Я сейчас уютно сижу в конторе и через щелочку в занавесках смотрю на улицу. Здесь в помещении сумерки, но достаточно света, чтобы писать. Очень забавно наблюдать за прохожими, кажется, что все они ужасно спешат и поэтому постоянно спотыкаются о собственные ноги. А велосипедисты и вовсе проносятся с такой скоростью, что я не успеваю разглядеть, что за персона восседает на седле. Люди, живущие в этой части города, выглядят не очень привлекательно. Особенно дети – такие грязные, что даже противно ухватить их щипцами. Настоящие рабочие ребятишки с сопливыми носами, а их жаргон понять невозможно.
Девочка, наблюдающая из темноты за прохожими и за соседями в окнах домов, стоящих на противоположной стороне улицы, – это Анна Франк. Я слушаю ее дневник, и у меня сжимается сердце. Так уж устроено чтение документальной прозы: ты все уже знаешь про ее героя и автора, а они еще нет.
Будет ли наступление антигитлеровской коалиции или нет? Если немцы будут отступать, то погонят ли людей с собой? Пешком. (Сами-то поедут в вагонах, это понятно.) Журчит запрещенное английское радио. Тянется время. История стоит как столб.

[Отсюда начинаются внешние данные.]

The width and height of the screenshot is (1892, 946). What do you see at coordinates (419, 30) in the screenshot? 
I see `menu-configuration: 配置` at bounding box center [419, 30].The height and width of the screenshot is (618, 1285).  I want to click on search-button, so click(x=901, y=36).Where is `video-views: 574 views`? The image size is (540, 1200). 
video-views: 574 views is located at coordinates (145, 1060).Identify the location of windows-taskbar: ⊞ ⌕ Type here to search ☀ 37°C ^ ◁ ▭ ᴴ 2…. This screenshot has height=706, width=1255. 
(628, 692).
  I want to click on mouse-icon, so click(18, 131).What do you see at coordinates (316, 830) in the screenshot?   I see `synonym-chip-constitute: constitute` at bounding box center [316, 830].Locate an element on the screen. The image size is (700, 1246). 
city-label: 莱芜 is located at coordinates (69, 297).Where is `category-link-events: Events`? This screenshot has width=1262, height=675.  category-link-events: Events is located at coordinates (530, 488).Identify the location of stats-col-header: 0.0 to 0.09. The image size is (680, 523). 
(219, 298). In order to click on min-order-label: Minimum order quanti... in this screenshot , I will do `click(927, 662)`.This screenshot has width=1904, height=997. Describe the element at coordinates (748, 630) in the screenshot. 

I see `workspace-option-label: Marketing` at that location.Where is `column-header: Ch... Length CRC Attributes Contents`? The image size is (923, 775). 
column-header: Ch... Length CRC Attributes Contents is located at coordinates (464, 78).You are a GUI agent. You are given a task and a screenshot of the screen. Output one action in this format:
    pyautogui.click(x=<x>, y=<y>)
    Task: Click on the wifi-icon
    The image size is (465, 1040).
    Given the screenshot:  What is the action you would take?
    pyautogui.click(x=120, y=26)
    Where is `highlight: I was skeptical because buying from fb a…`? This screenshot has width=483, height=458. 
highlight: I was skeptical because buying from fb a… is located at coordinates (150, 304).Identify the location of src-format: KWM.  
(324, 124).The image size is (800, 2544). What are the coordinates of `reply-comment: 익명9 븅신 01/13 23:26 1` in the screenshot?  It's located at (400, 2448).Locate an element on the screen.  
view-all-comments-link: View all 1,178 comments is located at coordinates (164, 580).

Остановить историю я вообще не в силах. Пусть будет что будет.
И тикают часы.
Дневник он и есть дневник, он устроен так: сперва дата, потом запись. Мелькают, называются дни: 12 февраля 1944, 14 февраля, 5 марта.
Так хочется выплакаться наедине. Утоли же наконец мою тоску. Наверное, виной всему весна.
Нет, девочка, не весна. Виноват ад. В который мы все попали. Но даже в аду (точнее, пока еще в чистилище, ад будет потом) прорастают цветы. Анна Франк влюбляется в Петера (в убежище прячутся сразу несколько семей, и там есть мальчик).
Милая Китти, совсем немножко мне стало легче. Петер смотрит как-то иначе.
…Чистилище – это место, где после смерти душа очищается от греха, чтобы потом войти в рай. Из потайного убежища семье Анны Франк пути в рай не будет: что-то перепуталось на Божьих счетах, какая-то ошибка в бумагах. Но душа Анны Франк все равно очищается, растет, открывает свои лепестки. Так хочется любить. Быть любимой. Просто жить.
Впрочем, самое тяжелое сейчас для нее даже не страх, что убежище будет раскрыто (а оно будет раскрыто – повторюсь, у нас есть уже это знание, от которого 13 марта 1944 года Анну Франк пока уберегло), самое тяжелое – это невозможность остаться одной. Хочется побыть в одиночестве. Но как знать.
Может, когда-нибудь я останусь в одиночестве, которого себе не желаю.
От этих слов по загривку бежит холодок.
…Совсем в другой стране, за два года до этого дневника, в 1942-м, было написано стихотворение, которое я сразу вспомнил, когда слушал этот дневник. Стихотворение написано Анной Ахматовой, когда та уже была в ташкентской эвакуации, и написано оно в память о соседе по квартире в Фонтанном доме – мальчике Вале Смирнове. Мальчик, который любил приходить в гости к Ахматовой, умер от голода во время блокады.
Там другая судьба, другая смерть. Но – постучи, я всегда тебе открою. Не открывай, Анна Франк, двери, когда стучат. Это пришли за тобой. (Там, кстати, есть эпизод, от которого волосы встают дыбом, когда в дверь действительно стучат и все спрятавшиеся леденеют до рептильного состояния, – на этот раз опасность оказалась ложной: это пришли спрятавшие их.)
Но страх уходит, раздражение на чужих людей, с которыми ты вынужден проводить самоизоляцию, тоже, и опять прорастает росток.